The major success of this production is the pairing of Robert Cavanah and Flora Montgomery as the two sparring yet mutually respectful (most of the time) academics. Undoubtedly their solid, captivating performances raise the production to another level. Taken as a whole, Arcadia only falteringly comes to life, though always when Cavanah and Montgomery are on stage. Another notable performance is Kirsty Besterman, who goes the full Lady Bracknell as Lady Croom. Admittedly, she has many of the funniest lines, but she makes the most of them, and is never anything but delightfully entertaining.
It’s hard to say with certainty why large chunks of Arcadia sag. Partially, it’s the result of mixed performances (Larrington Walker doesn’t have a lot to do as Richard Noakes, and sadly sends up his performance to try to make the most of it), but it’s also down to the source material itself.
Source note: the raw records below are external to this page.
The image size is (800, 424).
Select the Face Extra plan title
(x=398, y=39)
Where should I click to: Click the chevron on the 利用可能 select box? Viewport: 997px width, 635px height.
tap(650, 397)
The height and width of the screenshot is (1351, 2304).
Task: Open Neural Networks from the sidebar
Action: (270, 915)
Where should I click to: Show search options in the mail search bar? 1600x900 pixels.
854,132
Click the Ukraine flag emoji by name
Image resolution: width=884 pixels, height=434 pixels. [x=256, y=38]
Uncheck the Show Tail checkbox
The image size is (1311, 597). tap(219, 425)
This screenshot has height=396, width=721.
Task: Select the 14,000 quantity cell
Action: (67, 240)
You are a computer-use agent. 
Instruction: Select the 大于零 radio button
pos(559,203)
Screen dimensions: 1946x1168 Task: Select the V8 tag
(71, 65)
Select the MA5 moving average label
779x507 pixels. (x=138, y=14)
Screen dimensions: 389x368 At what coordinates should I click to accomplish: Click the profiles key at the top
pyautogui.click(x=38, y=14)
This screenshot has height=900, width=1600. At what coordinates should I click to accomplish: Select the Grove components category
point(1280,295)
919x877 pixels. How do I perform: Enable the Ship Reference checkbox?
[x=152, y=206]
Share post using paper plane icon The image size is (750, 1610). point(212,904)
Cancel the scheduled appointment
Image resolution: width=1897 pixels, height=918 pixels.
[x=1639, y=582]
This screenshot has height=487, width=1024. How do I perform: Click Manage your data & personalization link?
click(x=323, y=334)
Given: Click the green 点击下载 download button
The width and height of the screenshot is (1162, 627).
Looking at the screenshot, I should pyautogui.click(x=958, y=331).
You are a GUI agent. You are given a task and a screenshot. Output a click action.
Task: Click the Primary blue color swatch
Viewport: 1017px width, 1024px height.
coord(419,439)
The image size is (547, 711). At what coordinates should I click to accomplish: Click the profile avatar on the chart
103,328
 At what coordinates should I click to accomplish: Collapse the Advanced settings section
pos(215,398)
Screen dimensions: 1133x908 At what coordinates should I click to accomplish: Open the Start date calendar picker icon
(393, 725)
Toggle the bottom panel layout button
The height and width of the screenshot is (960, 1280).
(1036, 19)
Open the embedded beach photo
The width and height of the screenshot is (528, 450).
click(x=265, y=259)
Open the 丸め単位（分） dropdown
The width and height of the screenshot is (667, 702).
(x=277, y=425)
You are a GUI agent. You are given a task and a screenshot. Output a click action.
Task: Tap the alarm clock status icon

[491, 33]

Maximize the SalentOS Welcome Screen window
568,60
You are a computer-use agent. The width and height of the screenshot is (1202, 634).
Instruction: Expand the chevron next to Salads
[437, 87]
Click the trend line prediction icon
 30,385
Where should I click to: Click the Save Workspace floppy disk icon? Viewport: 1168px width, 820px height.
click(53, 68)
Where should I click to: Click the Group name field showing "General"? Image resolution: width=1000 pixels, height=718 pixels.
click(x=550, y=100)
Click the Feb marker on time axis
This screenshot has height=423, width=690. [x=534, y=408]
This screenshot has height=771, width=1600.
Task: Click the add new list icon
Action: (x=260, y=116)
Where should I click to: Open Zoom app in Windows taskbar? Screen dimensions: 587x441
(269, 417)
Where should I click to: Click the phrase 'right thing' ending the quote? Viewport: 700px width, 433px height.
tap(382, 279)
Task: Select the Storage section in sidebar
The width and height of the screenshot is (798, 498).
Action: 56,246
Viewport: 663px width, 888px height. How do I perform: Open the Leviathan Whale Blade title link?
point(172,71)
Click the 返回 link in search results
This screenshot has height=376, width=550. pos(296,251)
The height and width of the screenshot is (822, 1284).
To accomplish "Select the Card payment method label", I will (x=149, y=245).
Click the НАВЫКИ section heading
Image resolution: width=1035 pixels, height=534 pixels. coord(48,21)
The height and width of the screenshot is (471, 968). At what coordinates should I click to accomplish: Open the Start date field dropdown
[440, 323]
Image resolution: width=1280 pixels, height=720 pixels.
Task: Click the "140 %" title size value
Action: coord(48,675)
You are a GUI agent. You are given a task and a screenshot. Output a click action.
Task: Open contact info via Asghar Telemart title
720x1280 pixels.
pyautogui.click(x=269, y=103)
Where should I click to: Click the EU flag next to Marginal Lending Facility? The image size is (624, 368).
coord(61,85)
Anything Tom Stoppard writes will receive acclaim, and he is one of only a handful of playwrights who can get away with the outrageous excess of a cast of twelve and a run of nearly three hours. The play itself is undoubtedly smart. It’s full of zesty dialogue about metaphysics, mathematics, science and art. The jokes are nuanced and intellectual. Arcadia lends itself to audiences determined to show that they understand every word and appreciate the genius behind it. Much of the text any reasonably-educated person will follow, but it’s delivered through the medium of a playwright who keeps his pen in one hand and leaves the other free to pat himself on the back.
Ultimately: is it dramatic? Arcadia has a strong first act, and a magnificent opening scene in the second act, after which there’s a further hour of the play petering out into coldness and irrelevance, much like the heat death of the universe evoked in the text. For a play that explores the possibilities of dramatising scientific ideas, Arcadia pales next to Michael Frayn’s under-performed Copenhagen. With algorithms, Fermat’s Last Theorem and the Second Law of Thermodynamics occupying dramatic space alongside the classical influences on landscape gardening and Byronic poetry – there are many ideas vying for our attention in the play. Stoppard throws enough at us that some things stick, but perhaps some restraint might have made for a more coherent and tighter play?
Perhaps an excellent production of Arcadia can reveal more of its hidden depths, but the few key weaknesses in this one leave it feeling like an exercise in self-indulgence. There are moments that resonate, and Cavanah and Montgomery are wonderful, but too much of the rest of it collapses under its own weight.